ENTRIES PROVIDED
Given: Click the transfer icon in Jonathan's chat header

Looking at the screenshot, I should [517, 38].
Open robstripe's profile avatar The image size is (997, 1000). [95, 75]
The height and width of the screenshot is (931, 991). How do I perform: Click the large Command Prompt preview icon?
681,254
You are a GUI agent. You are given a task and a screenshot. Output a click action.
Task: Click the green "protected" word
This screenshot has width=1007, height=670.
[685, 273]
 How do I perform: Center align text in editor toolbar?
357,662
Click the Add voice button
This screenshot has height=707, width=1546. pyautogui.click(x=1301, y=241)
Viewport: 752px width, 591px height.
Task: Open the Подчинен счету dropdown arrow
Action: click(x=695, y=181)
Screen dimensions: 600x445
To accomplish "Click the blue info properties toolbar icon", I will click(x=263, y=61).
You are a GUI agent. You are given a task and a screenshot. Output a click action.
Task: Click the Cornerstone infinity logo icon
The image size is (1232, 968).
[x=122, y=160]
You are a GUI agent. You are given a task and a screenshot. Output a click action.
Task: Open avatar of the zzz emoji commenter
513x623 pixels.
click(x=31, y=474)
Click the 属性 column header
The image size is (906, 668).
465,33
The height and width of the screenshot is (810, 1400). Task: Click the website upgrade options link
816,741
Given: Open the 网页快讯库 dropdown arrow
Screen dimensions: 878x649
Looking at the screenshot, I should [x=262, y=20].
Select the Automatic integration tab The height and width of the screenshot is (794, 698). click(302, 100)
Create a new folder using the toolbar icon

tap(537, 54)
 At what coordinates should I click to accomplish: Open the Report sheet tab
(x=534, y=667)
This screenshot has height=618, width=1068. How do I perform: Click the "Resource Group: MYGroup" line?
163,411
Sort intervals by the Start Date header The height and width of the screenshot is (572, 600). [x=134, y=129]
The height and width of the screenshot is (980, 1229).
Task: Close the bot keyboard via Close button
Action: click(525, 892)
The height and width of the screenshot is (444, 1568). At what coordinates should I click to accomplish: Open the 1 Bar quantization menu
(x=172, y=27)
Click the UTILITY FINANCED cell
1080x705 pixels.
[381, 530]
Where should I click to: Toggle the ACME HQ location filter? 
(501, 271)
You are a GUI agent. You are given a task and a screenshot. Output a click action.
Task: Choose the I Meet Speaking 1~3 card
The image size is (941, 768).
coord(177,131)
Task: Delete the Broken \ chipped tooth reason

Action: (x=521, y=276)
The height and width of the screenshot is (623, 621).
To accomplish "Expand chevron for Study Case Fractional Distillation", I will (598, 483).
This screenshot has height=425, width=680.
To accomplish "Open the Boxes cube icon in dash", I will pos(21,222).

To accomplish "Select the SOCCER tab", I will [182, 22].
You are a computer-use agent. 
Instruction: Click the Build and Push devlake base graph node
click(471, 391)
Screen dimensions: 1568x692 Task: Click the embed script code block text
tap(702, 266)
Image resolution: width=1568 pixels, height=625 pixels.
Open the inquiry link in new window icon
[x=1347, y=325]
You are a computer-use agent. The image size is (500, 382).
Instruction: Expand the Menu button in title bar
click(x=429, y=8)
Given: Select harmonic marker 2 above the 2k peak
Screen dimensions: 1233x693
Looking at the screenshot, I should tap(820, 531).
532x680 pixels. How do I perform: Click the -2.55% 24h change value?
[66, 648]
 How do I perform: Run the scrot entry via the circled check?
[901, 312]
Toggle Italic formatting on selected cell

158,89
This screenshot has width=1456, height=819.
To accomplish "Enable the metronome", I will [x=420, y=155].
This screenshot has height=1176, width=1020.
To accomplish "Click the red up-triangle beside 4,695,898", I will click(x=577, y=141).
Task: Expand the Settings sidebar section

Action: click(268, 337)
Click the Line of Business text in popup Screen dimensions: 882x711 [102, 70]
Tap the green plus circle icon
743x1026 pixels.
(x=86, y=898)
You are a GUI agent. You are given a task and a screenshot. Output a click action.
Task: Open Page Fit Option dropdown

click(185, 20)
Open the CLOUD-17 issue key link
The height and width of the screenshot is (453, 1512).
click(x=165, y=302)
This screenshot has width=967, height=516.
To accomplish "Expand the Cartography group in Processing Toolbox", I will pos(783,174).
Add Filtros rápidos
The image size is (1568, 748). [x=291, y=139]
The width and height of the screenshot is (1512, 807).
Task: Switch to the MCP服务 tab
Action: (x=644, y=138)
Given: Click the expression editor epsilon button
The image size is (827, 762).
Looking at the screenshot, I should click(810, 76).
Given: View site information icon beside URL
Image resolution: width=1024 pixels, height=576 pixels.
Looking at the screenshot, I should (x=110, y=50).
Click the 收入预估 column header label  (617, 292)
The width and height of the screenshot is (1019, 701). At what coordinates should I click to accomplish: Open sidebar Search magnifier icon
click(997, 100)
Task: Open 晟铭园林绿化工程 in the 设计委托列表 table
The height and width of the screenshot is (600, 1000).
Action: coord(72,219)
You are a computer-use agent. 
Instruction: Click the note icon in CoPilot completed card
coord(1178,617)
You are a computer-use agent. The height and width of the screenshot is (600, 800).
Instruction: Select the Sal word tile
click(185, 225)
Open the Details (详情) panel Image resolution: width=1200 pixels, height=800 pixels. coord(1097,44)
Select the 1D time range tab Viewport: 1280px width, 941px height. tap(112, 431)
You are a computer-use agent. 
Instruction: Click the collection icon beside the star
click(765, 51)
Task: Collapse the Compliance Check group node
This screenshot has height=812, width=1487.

GIVEN PROBLEM
Reproduce the data verbatim, everything from the line containing "Given: Click the expression" down to the line containing "coord(1178,617)", with both of those lines included.

EXERCISE RESULT
Given: Click the expression editor epsilon button
The image size is (827, 762).
Looking at the screenshot, I should click(810, 76).
Given: View site information icon beside URL
Image resolution: width=1024 pixels, height=576 pixels.
Looking at the screenshot, I should (x=110, y=50).
Click the 收入预估 column header label  (617, 292)
The width and height of the screenshot is (1019, 701). At what coordinates should I click to accomplish: Open sidebar Search magnifier icon
click(997, 100)
Task: Open 晟铭园林绿化工程 in the 设计委托列表 table
The height and width of the screenshot is (600, 1000).
Action: coord(72,219)
You are a computer-use agent. 
Instruction: Click the note icon in CoPilot completed card
coord(1178,617)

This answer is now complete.